Challenge – produce aluminum casting without hard tooling for development program.
The PERFECT-3D design team produced 3D models of the components required for shell assembly. The shell model was designed from a customer-supplied casting model. We then worked directly with our foundry customer to include all interfaces required for this application as shown in Fig 1. Our shells can also be printed with serial numbers or other identifiers right in the shell (See Fig 2). Each component is designed to optimize 3D-printing and ensure parts can be inspected on all internal areas.
3D-printed ceramic shell components were then printed on our 3D printers using our own ceramic material. Each component is post-processed and inspected in the “green” state prior to moving to the sintering stage.
After sintering, each part (See Figs 3 & 4) is post-processed and inspected. Approved components then move to assembly stage.
All components are dry fit (Fig 5) to ensure proper alignments prior to final assembly. Parts are then assembled and inspected prior to shipment to the foundry.
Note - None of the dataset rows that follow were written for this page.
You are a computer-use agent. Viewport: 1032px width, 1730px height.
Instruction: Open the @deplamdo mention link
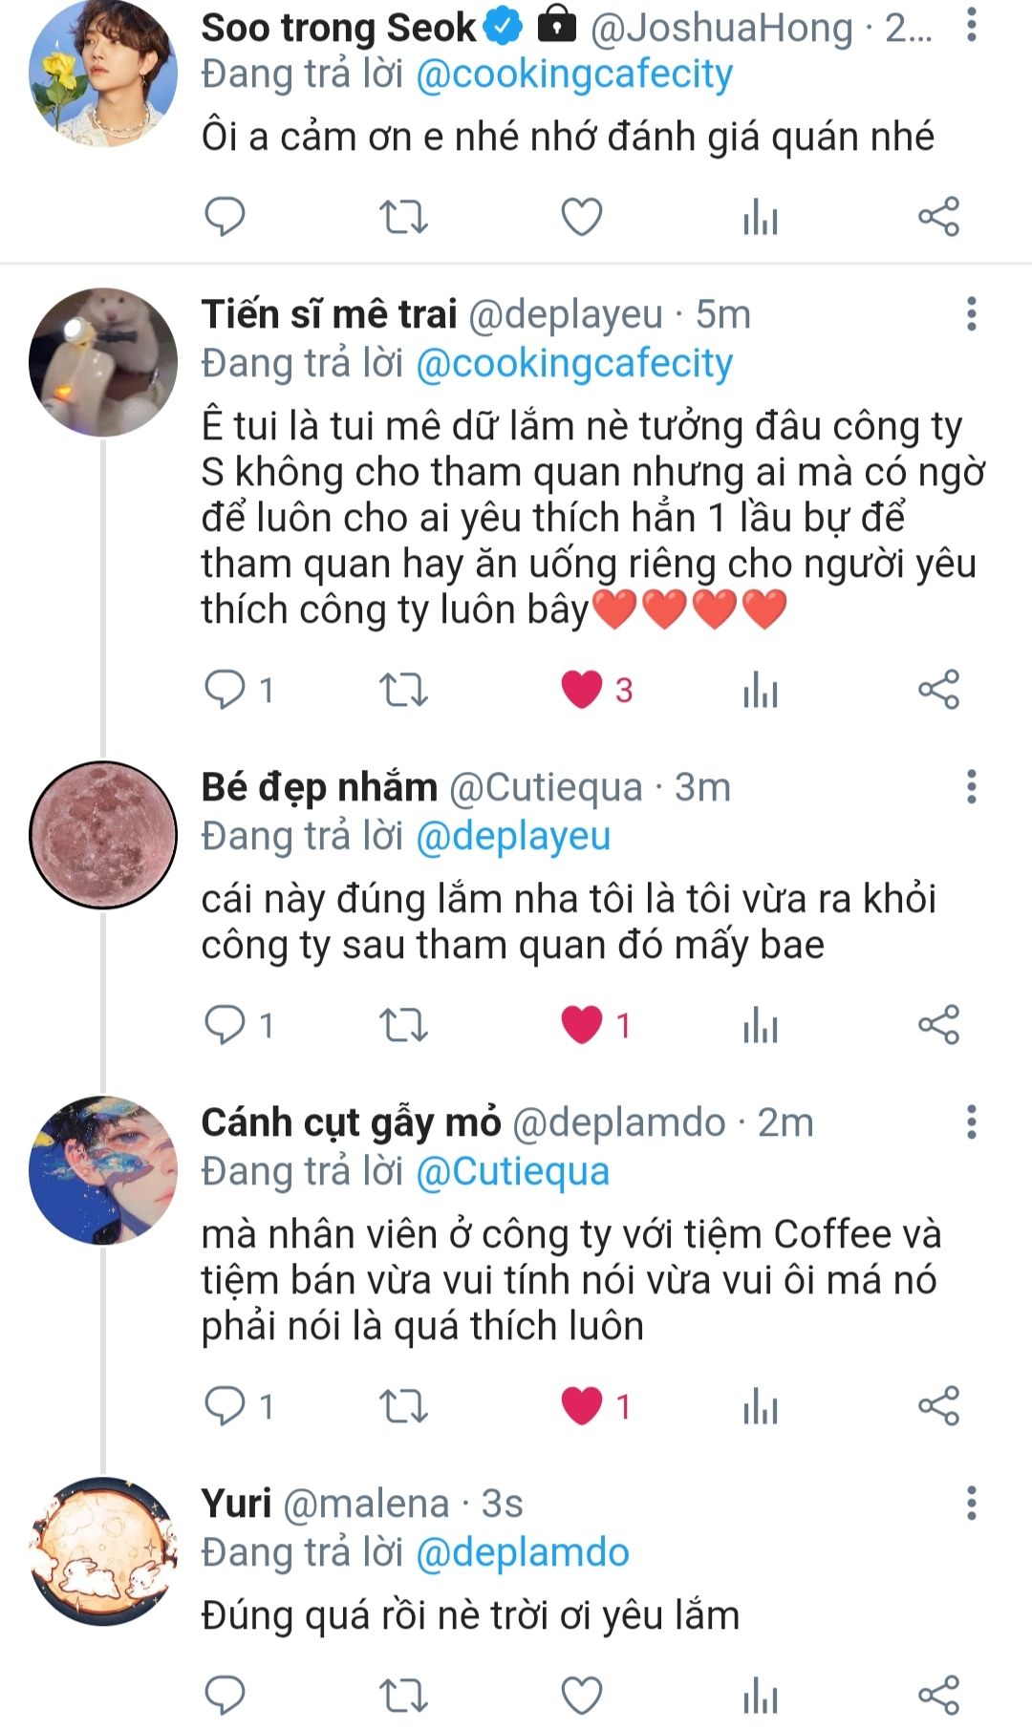[x=523, y=1552]
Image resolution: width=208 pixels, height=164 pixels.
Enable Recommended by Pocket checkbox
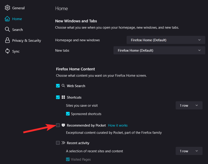[x=58, y=125]
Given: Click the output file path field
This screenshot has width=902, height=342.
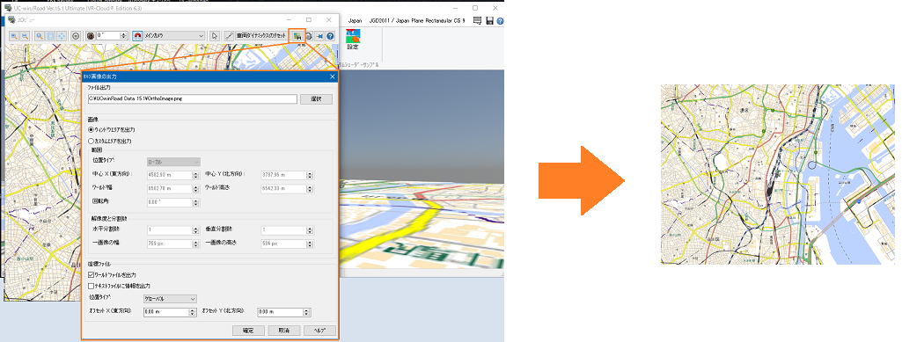Looking at the screenshot, I should 192,98.
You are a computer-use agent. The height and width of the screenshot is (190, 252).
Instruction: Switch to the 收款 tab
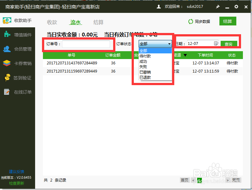click(x=52, y=22)
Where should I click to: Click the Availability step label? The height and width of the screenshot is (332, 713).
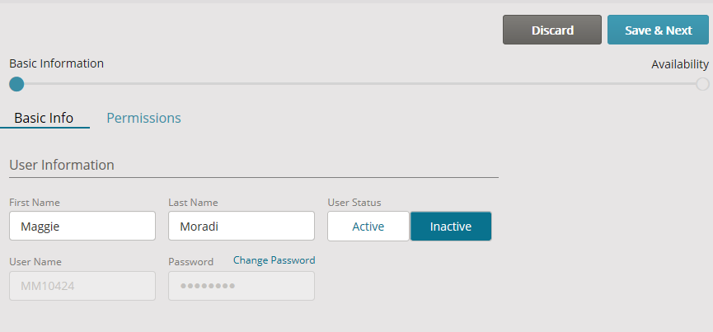click(x=680, y=64)
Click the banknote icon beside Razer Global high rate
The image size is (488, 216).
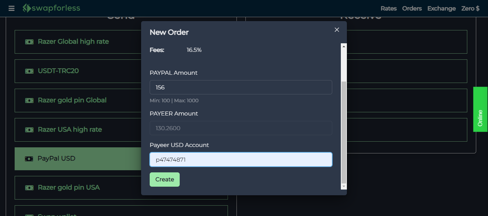click(29, 41)
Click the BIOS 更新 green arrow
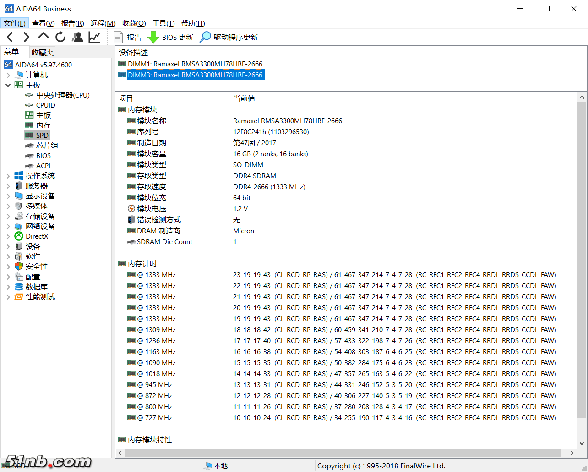The width and height of the screenshot is (588, 472). pyautogui.click(x=153, y=37)
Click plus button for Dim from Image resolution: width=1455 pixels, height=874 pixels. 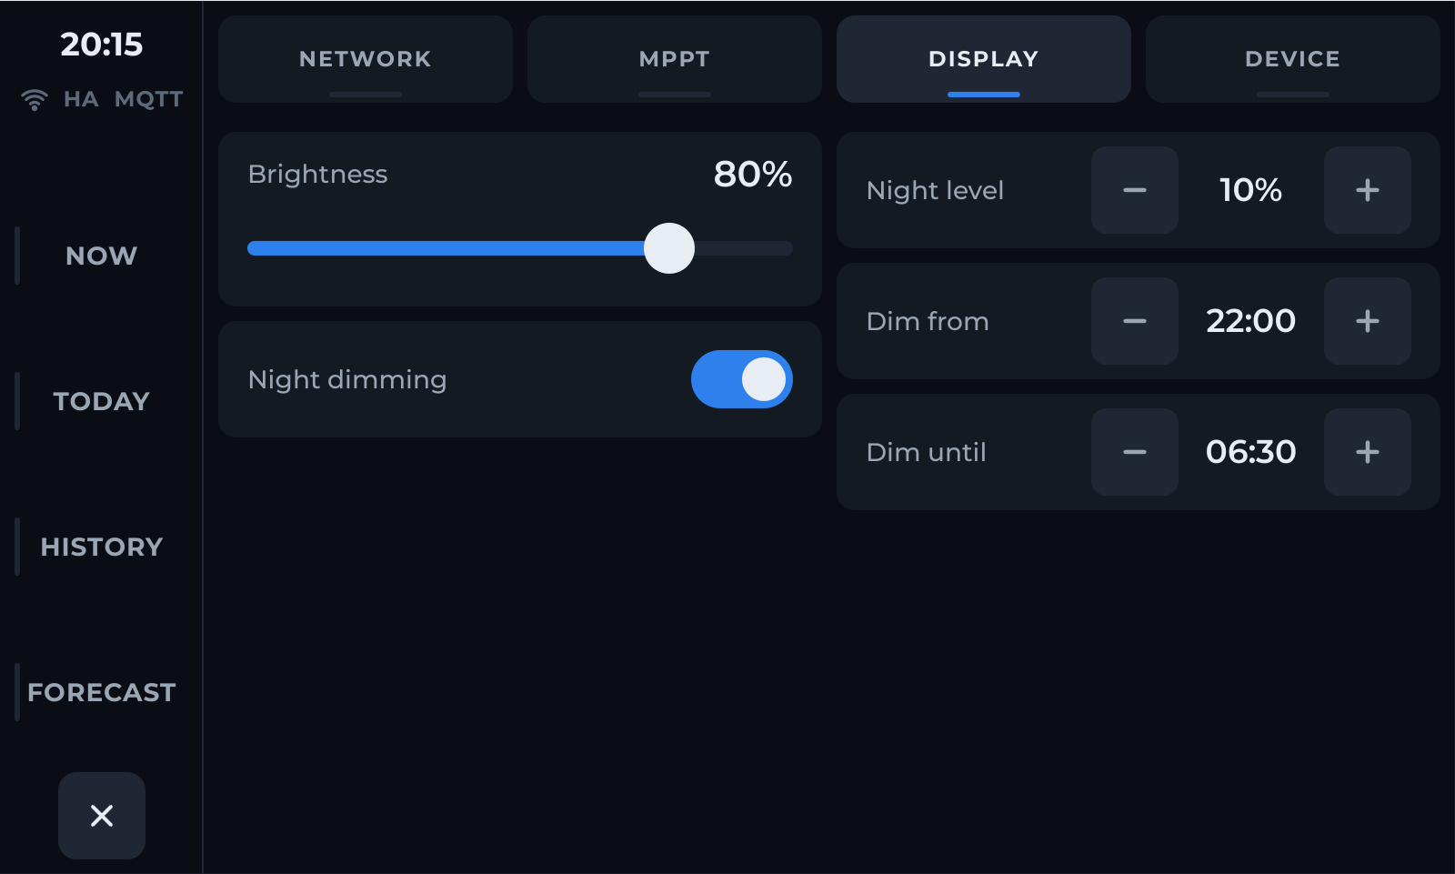1368,321
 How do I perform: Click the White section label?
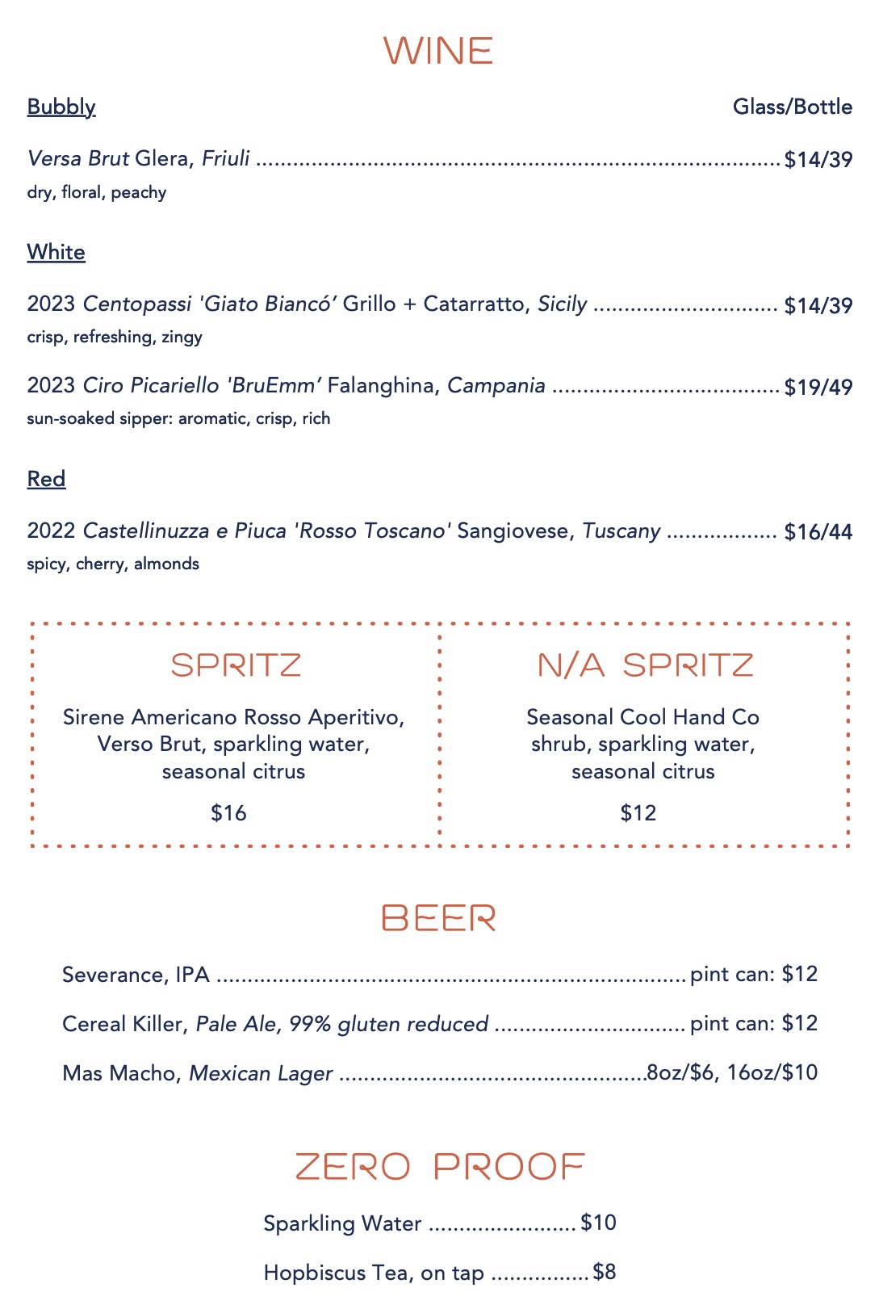56,252
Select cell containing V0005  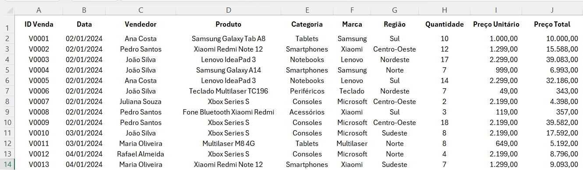click(x=39, y=80)
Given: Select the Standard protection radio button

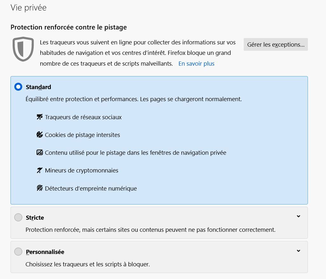Looking at the screenshot, I should tap(18, 87).
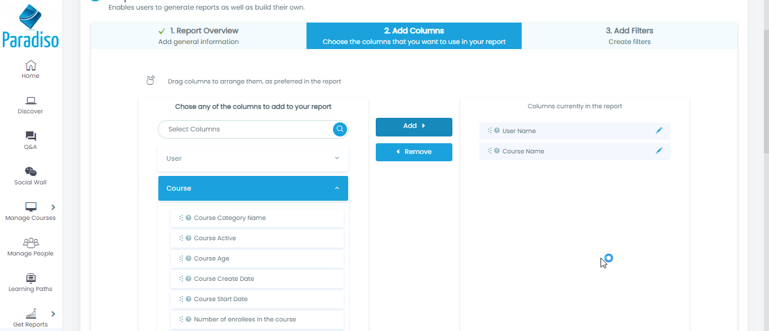Expand Manage Courses submenu arrow

pyautogui.click(x=53, y=207)
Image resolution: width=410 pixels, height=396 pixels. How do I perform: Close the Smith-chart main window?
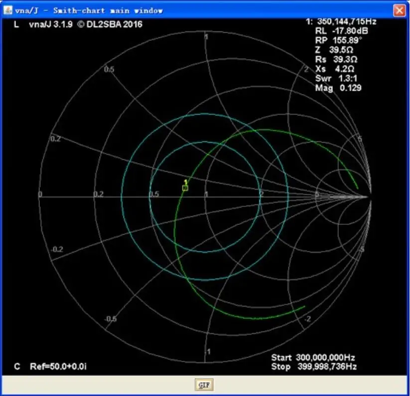(x=399, y=10)
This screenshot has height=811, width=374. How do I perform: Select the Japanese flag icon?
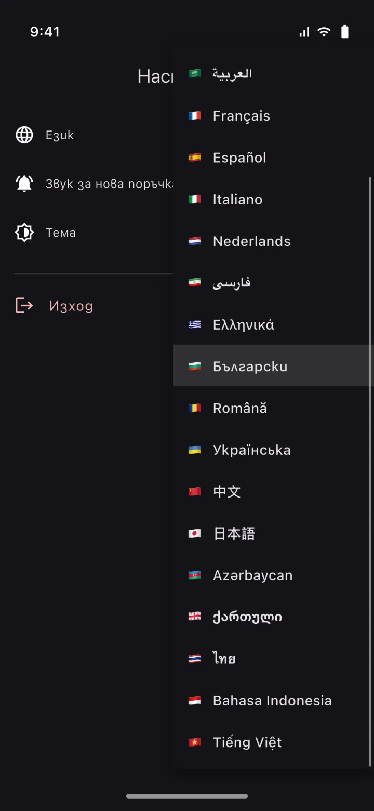point(194,533)
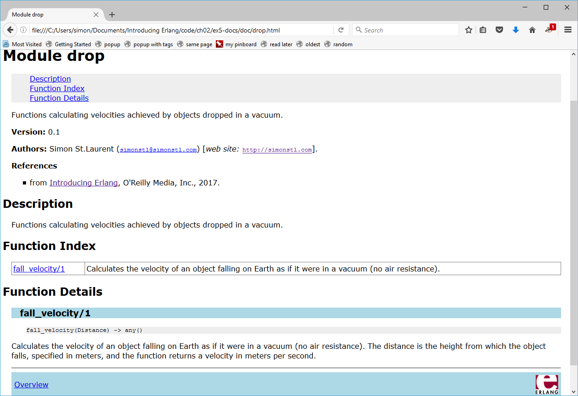Open the Most Visited bookmarks folder
This screenshot has height=396, width=578.
pyautogui.click(x=22, y=44)
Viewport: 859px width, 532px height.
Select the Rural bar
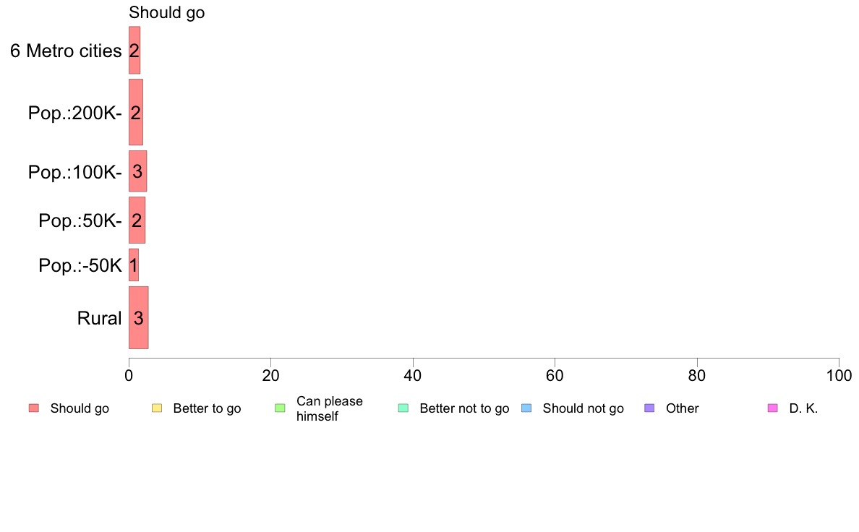click(139, 318)
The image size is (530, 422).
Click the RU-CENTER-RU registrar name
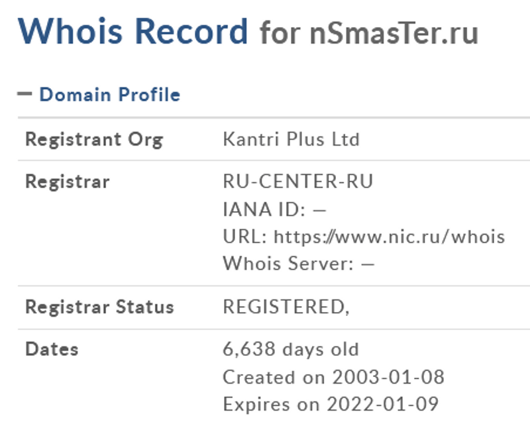tap(297, 182)
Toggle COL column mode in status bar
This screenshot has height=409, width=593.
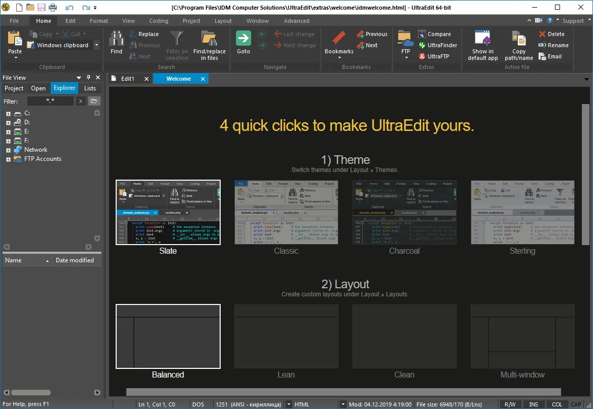[556, 404]
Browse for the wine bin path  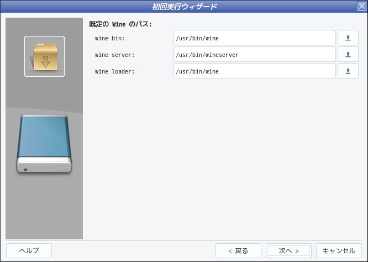[348, 38]
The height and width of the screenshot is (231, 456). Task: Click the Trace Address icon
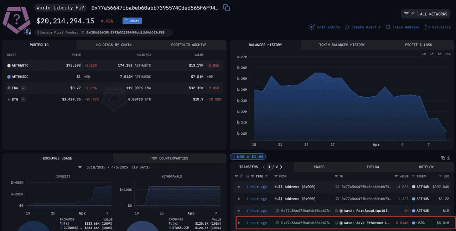pyautogui.click(x=388, y=27)
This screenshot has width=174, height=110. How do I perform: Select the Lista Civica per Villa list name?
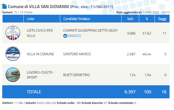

Once the completed shell arrives at foundry, it is inspected and placed into their normal process. Shells produced castings (Fig 6) from A356 aluminum. Castings were successful and met metallurgical and casting requirements in less than 6 weeks.
Shells provide a great benefit for complex geometries and do not require any draft. Less manpower requirements at the foundry with ready-to-pourmolds. Geometries that cannot be generated with the conventional tooling dies can now be cast by taking advantage of our 3D-printed shells.